**kilka godzin później**
- Jak dobrze być już w domu - powiedziała Eda kładąc się na łóżko w sypialni - Jestem tak zmęczona, że nawet nie mam siły ściągnąć tej sukni
- Jak chcesz to mogę ci pomóc, z przyjemnością to zrobię - uśmiechnął się do niej, a Eda idąc do łazienki spojrzała tylko na niego wymownie - Okej, okej, już nic nie mówię - zaczął ściągać krawat i koszulę.
- Swoją drogą muszę ci powiedzieć, że nieźle to wszystko wymyśliłeś. Nie spodziewałam się czegoś takiego
- Taki był mój plan. Miała to być niespodzianka, chciałem cię zaskoczyć
- No i ci się udało - Eda wyszła z łazienki ubrana w piżamę. - Nie wyobraziła bym sobie piękniejszego ślubu
Serkan objął dziewczynę w pasie i uśmiechnął się.
- Pewnie jeszcze przez jakiś czas będzie ciężko mi w to uwierzyć
- W co takiego?
- Że jestem twoją żoną
- Jakby mi ktoś rok temu powiedział, że będę miał przed sobą najpiękniejszą kobietę którą kiedykolwiek widziałem i że to ona właśnie dziś stanie się moją żoną to nigdy bym w to nie uwierzył - pocałował ją czule.

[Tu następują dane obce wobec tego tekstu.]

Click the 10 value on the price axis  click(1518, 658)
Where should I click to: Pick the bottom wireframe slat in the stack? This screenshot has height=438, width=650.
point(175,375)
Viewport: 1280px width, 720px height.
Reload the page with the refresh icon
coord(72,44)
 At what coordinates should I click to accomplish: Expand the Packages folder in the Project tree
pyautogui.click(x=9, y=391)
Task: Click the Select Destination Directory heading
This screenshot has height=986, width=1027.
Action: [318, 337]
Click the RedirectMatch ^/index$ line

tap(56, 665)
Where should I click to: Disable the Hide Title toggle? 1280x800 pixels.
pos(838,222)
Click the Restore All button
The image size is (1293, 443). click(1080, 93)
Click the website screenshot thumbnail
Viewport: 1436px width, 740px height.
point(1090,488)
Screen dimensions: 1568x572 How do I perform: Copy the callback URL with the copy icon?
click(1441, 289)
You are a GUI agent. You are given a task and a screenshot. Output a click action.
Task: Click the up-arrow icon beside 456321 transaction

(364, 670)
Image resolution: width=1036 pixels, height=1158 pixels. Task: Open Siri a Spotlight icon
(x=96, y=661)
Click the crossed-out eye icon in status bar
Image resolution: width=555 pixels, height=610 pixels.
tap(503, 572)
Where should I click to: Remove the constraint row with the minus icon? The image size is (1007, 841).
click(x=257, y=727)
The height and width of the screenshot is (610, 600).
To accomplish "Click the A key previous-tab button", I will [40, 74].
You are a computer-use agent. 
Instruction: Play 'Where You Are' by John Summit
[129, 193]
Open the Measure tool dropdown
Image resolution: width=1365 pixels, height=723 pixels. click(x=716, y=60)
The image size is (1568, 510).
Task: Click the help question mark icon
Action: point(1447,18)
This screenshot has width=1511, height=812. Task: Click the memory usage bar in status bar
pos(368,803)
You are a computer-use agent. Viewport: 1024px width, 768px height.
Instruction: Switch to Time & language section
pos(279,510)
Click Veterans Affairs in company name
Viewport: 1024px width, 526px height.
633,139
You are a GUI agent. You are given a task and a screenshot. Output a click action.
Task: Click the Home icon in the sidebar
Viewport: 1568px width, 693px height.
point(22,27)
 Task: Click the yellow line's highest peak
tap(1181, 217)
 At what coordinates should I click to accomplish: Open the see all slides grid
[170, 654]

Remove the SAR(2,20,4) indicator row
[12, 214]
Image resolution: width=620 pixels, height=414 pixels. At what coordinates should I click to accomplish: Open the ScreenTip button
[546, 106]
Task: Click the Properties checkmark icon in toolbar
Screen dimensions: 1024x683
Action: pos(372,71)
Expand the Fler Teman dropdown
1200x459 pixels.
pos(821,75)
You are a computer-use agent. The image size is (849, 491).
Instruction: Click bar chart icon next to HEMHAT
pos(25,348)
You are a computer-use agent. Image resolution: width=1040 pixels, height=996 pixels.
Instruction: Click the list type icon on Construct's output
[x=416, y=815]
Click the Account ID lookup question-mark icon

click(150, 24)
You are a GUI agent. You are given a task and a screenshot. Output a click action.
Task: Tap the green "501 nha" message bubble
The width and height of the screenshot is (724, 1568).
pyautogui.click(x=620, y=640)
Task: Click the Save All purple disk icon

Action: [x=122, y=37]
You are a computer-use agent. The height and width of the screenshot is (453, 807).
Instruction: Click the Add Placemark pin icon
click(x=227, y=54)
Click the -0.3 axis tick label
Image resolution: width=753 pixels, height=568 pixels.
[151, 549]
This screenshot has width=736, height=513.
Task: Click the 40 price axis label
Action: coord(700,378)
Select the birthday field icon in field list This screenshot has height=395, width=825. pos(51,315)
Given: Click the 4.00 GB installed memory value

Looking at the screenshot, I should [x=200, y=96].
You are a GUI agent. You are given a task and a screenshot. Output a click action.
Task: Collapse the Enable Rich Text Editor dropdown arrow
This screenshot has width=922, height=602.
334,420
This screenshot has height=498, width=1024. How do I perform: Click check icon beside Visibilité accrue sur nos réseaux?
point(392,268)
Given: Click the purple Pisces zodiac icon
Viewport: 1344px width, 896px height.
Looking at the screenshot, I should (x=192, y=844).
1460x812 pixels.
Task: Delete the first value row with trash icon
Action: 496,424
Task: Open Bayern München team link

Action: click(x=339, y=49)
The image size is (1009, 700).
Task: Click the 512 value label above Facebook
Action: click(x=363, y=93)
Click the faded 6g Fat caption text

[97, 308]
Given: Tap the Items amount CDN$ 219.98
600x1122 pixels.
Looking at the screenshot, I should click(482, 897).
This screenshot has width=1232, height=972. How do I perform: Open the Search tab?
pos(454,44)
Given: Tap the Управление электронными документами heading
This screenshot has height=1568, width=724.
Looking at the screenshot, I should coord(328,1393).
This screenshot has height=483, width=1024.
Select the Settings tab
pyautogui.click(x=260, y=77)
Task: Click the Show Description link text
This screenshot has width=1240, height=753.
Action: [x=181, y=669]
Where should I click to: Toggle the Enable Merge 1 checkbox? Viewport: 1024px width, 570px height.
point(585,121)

- Jakby mi ktoś rok temu powiedział, że dziś będę żoną człowieka który zniszczył moje marzenia o wyjeździe na wymarzone studia to chyba bym go wyśmiała. Ale teraz nie wyobrażam sobie inaczej - uśmiechnęła się do niego - Kocham cię, Serkan
- A ja ciebie, moja piękna.
- Zgłodniałam trochę, może coś zjemy?
- A na co masz ochotę to zamówię
- A może zrobimy coś razem, tak jak kiedyś?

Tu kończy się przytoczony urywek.